El cierre de un medio informativo siempre es una mala noticia, pero los propios trabajadores de Televisión de Valencia han denunciado el divorcio de su trabajo con la información. La enumeración de infracciones deontológicas a cargo de los periodistas justificaría la clausura por exigencias sanitarias, pero el canal autonómico valenciano no cierra por mentir. Al contrario, ha sido cancelado por quienes le exigían un comportamiento fraudulento, hasta el punto de que obliga a plantearse si el aguillotinamiento se debe a que las directrices fabuladoras no se cumplían con el entusiasmo adecuado.

En los años de euforia, Sicilia llegó a contar con 26 mil guardabosques. Se trata de una bendición para los agraciados con una plaza forestal y para sus familias, pero ha desembocado en el actual colapso italiano. Algo similar ocurre con la inflación de la plantilla de Canal 9, que hubiera dado para la versión valenciana de la BBC, la VVC. El servilismo lo condujo a unos índices de audiencia decrecientes y a una deuda disparada, porque la ignorancia de las leyes del mercado no exime de su cumplimiento.

El repertorio de denuncias escalofriantes sobre el vasallaje exigido por el PP valenciano hubiera sido más efectivo de haberse divulgado tiempo atrás. Incluso la información peregrina obedece a unos protocolos básicos, cabe imaginar la traslación de su vulneración masiva al comportamiento de los médicos en un hospital. Nadie está obligado a participar en la revolución hasta que deviene inexorable, pero Vaclav Hável abominaba de quienes se escudaban en las necesidades de sus hijos para violar las reglas básicas de la ética profesional.

O Canal 9 era gobernado con la implacabilidad de un gulag soviético, o un número notable de escalones mostraron una tolerancia notable hacia la distorsión de su trabajo más allá de la tensión creativa que caracteriza a las relaciones periodísticas. Es curioso que la mayor prostitución informativa de la democracia se haya registrado en televisiones controladas públicamente. Suerte que la ciudadanía no lo veía, tanto en Valencia como en Telemadrid. No es de extrañar que el presidente Jefferson señalara que, puestos a elegir entre un país sin partidos políticos o sin sus odiados periodistas, se decantaba por la supervivencia de los segundos.

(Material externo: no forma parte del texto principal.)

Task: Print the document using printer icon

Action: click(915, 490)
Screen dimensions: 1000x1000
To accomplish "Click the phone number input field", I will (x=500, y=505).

Fabra, un político de tersa expresión condenado a deshacer los nudos gordianos de dos predecesores de aúpa, cotejó el mantenimiento de la televisión astronómica con la inversión en hospitales y escuelas. Olvida en primer lugar que la información se integra en el mismo flujo de servicios básicos que educación y sanidad. Sobre todo, esconde los agravios comparativos. En el sumario de Ignacio Urdangarin y señora consta una abundante documentación en que los rectores de la Ciudad de las Artes y las Ciencias se vanaglorian de su inversión salvífica en la Unión Deportiva Levante, una participación que obliga a enarcar una ceja pese a las acreditadas virtudes artísticas y científicas del fútbol.

Canal 9 es la víctima de una locura derrochadora sobre la que informó con parcialidad y cobardía, según propia confesión. El regusto íntimo del PP al suprimir un medio de comunicación debiera refrescar la evidencia de que para el poder no hay periodistas amigos, ni siquiera quienes han doblado el espinazo para mostrar su absoluta docilidad. En los códigos políticos, no hay más prensa buena que la prensa muerta. O amordazada, en el caso que nos ocupa. En cuanto a la autogestión brotada del estallido de la supernova de Canal 9, demuestra que todo periodista, liberado a su propia inercia, desarrolla un impulso irrefrenable por contar lo ocurrido a su alrededor. Y encima, supera en audiencia a los días aciagos en que le aconsejaban que mintiera.